Caroline Elliot gives some tips for women leaders on finding a network and thriving in a male industry.

I travelled to Antwerp last week to meet a wonderful group of powerful women who are part of a new Networking group MizBiz.    It has been founded by four bright, professional women who feel there is an opportunity to bring together  female professionals from across the industries to meet, support and encourage each other.   Of course for a start they all speak superb English, which made my life easier.

I was talking to them about women in leadership with stories and hints from my own career but I also ran a session about networking.

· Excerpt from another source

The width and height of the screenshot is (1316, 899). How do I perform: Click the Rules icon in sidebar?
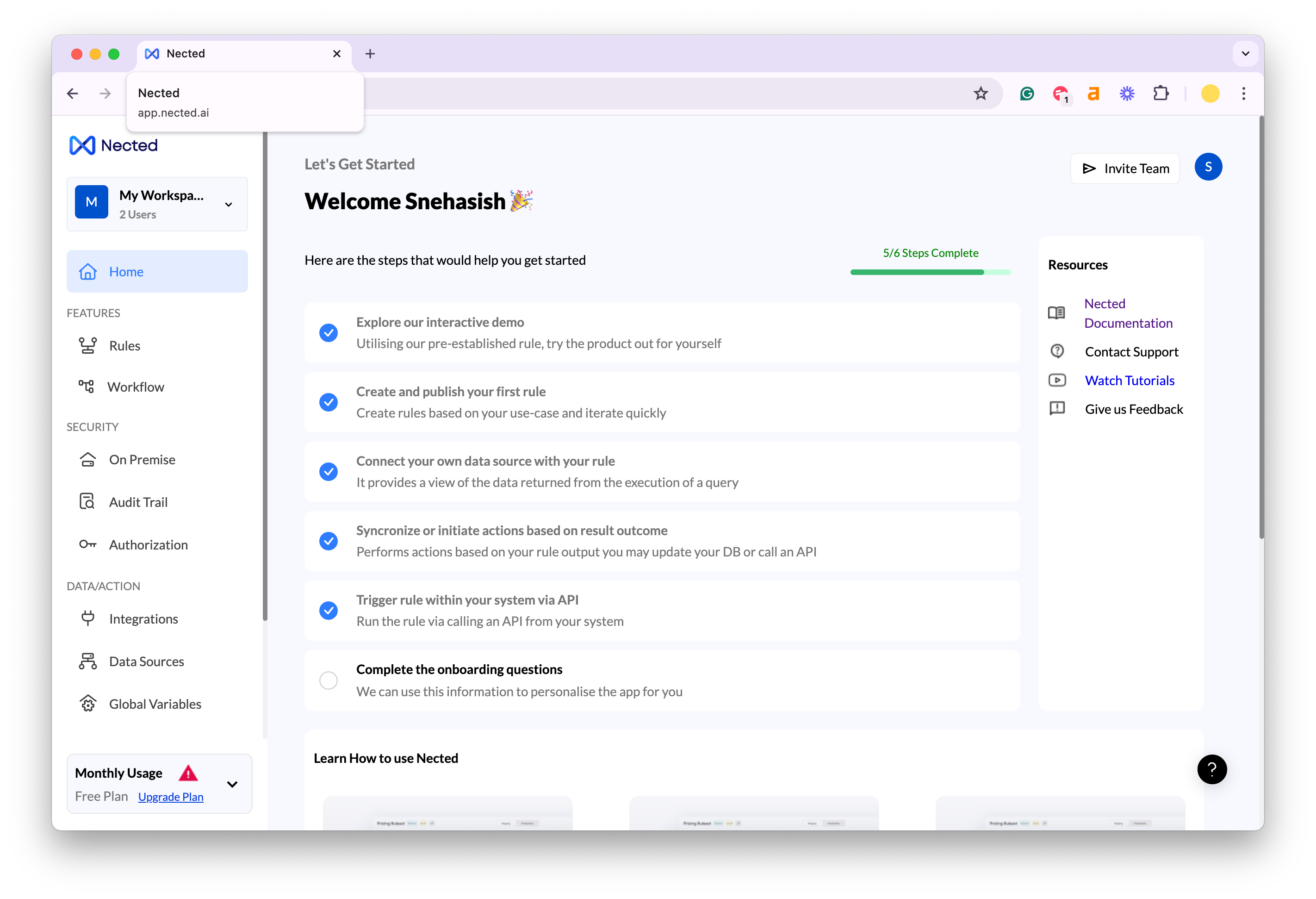[x=87, y=345]
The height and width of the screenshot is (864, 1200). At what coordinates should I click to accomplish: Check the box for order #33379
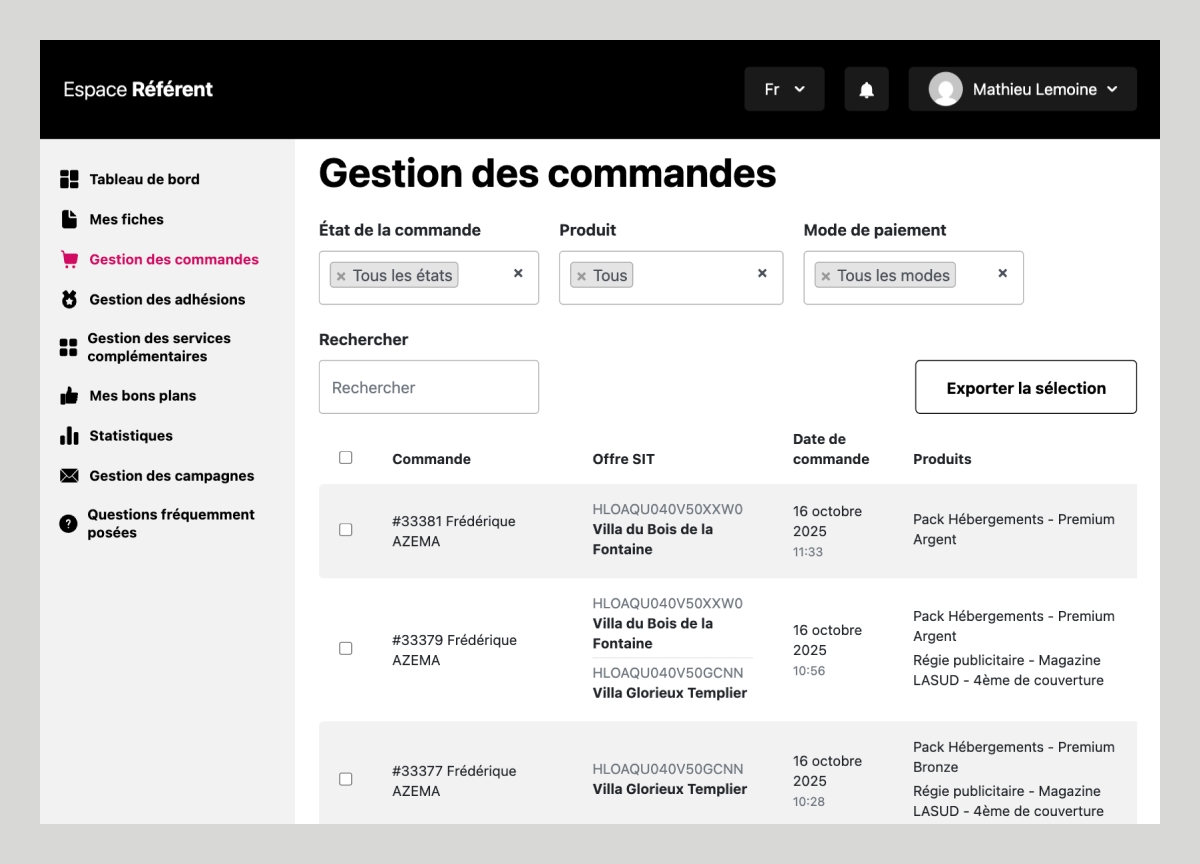[346, 649]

Some of the tips I gave them about being a female leader were:

  • Provide solutions not problems….no-one wants to hear what cant be done
  • Actions speak louder than words – its all very well saying that you support women but if you arrange to have your meetings at 8.00 every day how realistic is that for someone who has children.
  • Hold your worries to yourself – you don’t always have to explain why something has gone wrong – think would a man apologize in the same way?
  • Don’t be afraid to negotiate your pay….women can often hold back on that. When I appointed women to roles they would say thank you, whereas when I appointed men they would say how much?
  • Have confidence in yourself – you can say no to opportunities as well as yes
  • Make yourself noticed – in a meeting don’t be the one who sits there and says nothing. Make sure you make a point.   If everyone else is talking, just make a signal to the chair person that you want to say something. Don’t expect people to turn to you and seek your ideas, you have to put yourself out there.
  • Juggling – of course you will be juggling your career with home life (so will men) so be ruthless about what’s not important. In the list of things that need doing prioritise, prioritise, prioritise.

 

  • However probably the most important tip and hint I can give is find a good network with people you respect and who will support you.
    • Find a mentor, or more than one. When I was progressing I had really good mentors.   I had more than one – maybe one who was more special than others – who saw something in me, who believed in me and was generous spirited and pointed out opportunities to me and introduced me to people.       You need mentors from different skills background – so make sure you have someone you admire as a leader, you may need advice on HR issues, you may need a good legal brain or financial advice.
    • Build your network. I had a wonderful network of people at the BBC and it has served me well now that I have left.   If I want to ask someone to speak at one of my courses I always know someone with the right CV.     A good network is a two way relationship, so I do things for them too.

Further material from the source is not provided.